Take a heaping tablespoon of kosher salt and rub it around the inside of the cavity. Any remaining salt on your hands can be rubbed on the outside of the chicken. Rewrap the chicken and refrigerate until ready to cook. This can be done up to two days in advance.
The day you are making the chicken, remove it from the wrapping and sprinkle a few pinches of black pepper, as well as the garlic and thyme in the cavity of the chicken.
Truss the chicken by tying the legs together. Rub the outside of the chicken with olive oil and paprika.
Place the onion slices on the bottom of the slow cooker insert and place the chicken on top of the onions. You do not need any liquid, I promise. Cover and cook on LOW for 7- 8 hours or HIGH 4-5 hours.
Serve with the cooked onions and pan juices, if desired.

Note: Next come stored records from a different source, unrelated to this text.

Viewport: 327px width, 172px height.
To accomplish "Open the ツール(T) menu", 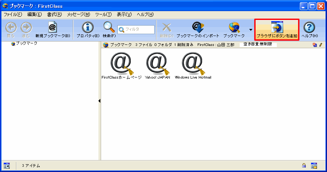I will coord(103,14).
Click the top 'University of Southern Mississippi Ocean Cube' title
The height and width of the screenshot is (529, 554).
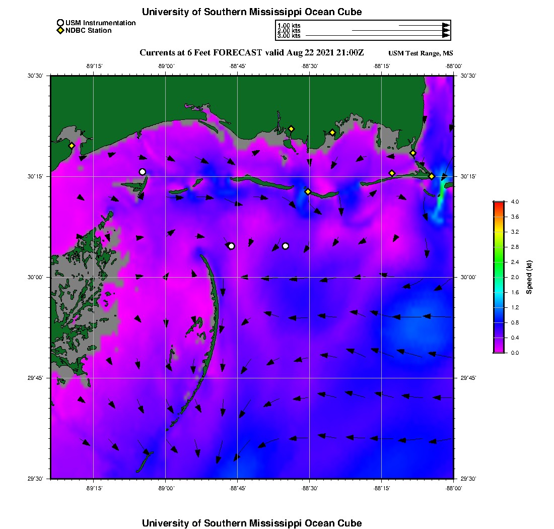(252, 12)
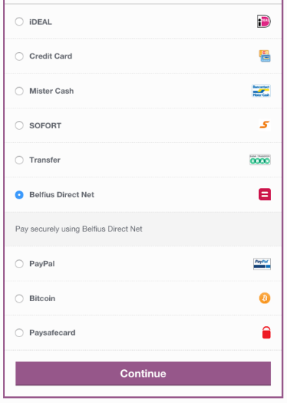The width and height of the screenshot is (287, 403).
Task: Click the orange Bitcoin coin icon
Action: point(264,298)
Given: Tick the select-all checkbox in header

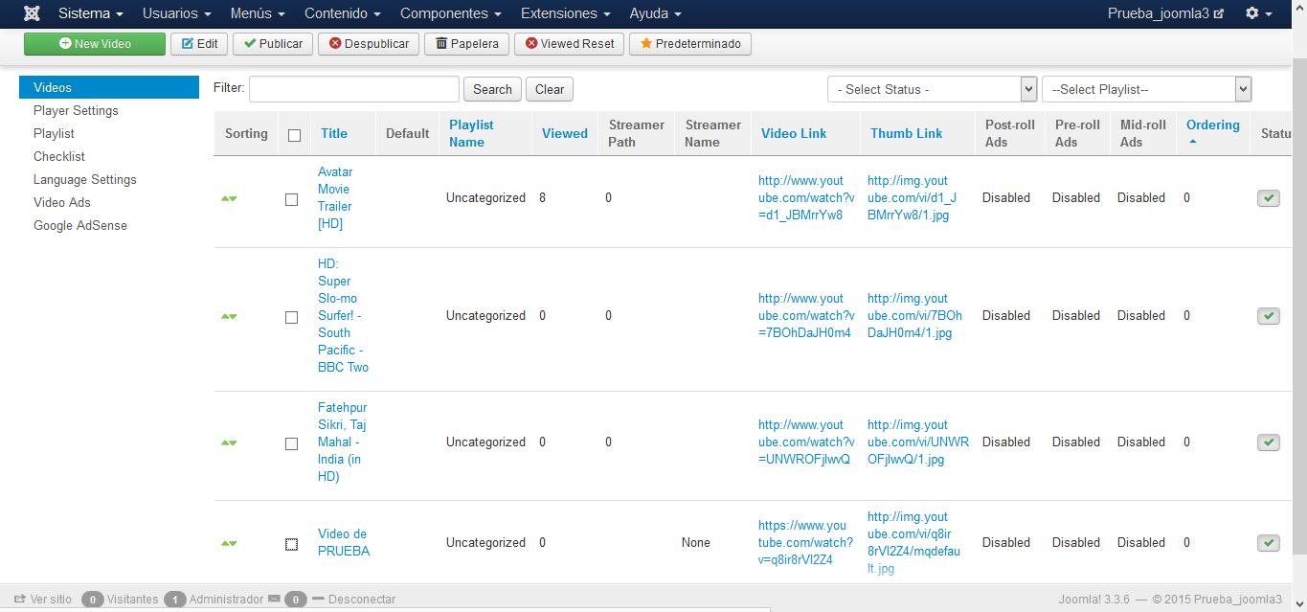Looking at the screenshot, I should (294, 135).
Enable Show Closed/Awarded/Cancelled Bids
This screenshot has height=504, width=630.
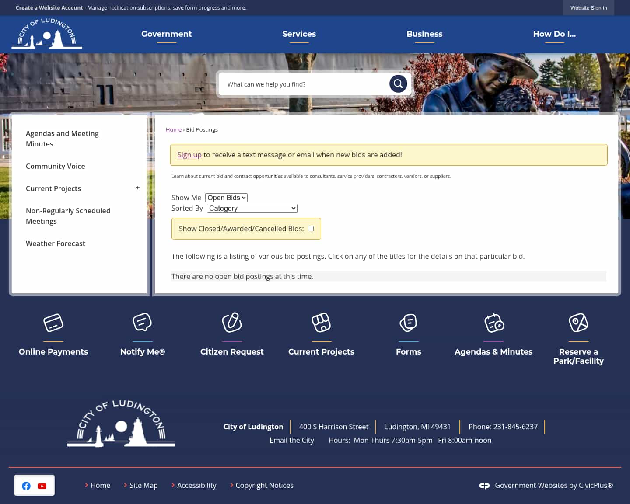[x=311, y=228]
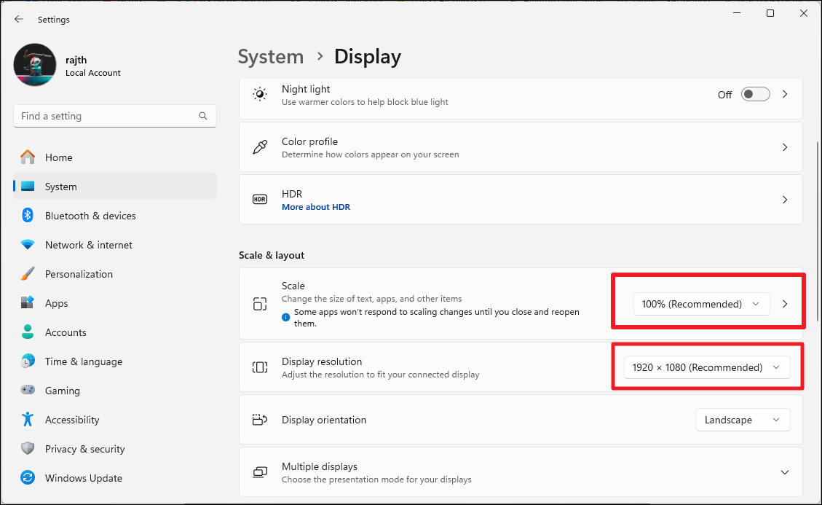Open the Scale percentage dropdown
The width and height of the screenshot is (822, 505).
[x=700, y=304]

Leave whatever you didn’t use in the slow cooker (juices and onions). Remove all the bones from the entire chicken and place in the slow cooker with any additional chicken parts you have, including the neck from the chicken you just cooked. Add vegetables, vinegar, and enough water to come up to about an inch from the top. Cover and cook on LOW for 8 hours or overnight. My slow cooker automatically goes to WARM mode after 8 hours. Strain and use immediately if you don’t see too much fat at the top or cool slightly and refrigerate. When cold, skim and discard any fat from the top. Stock can be kept in the refrigerator for up to 4 days or frozen for up to 3 months.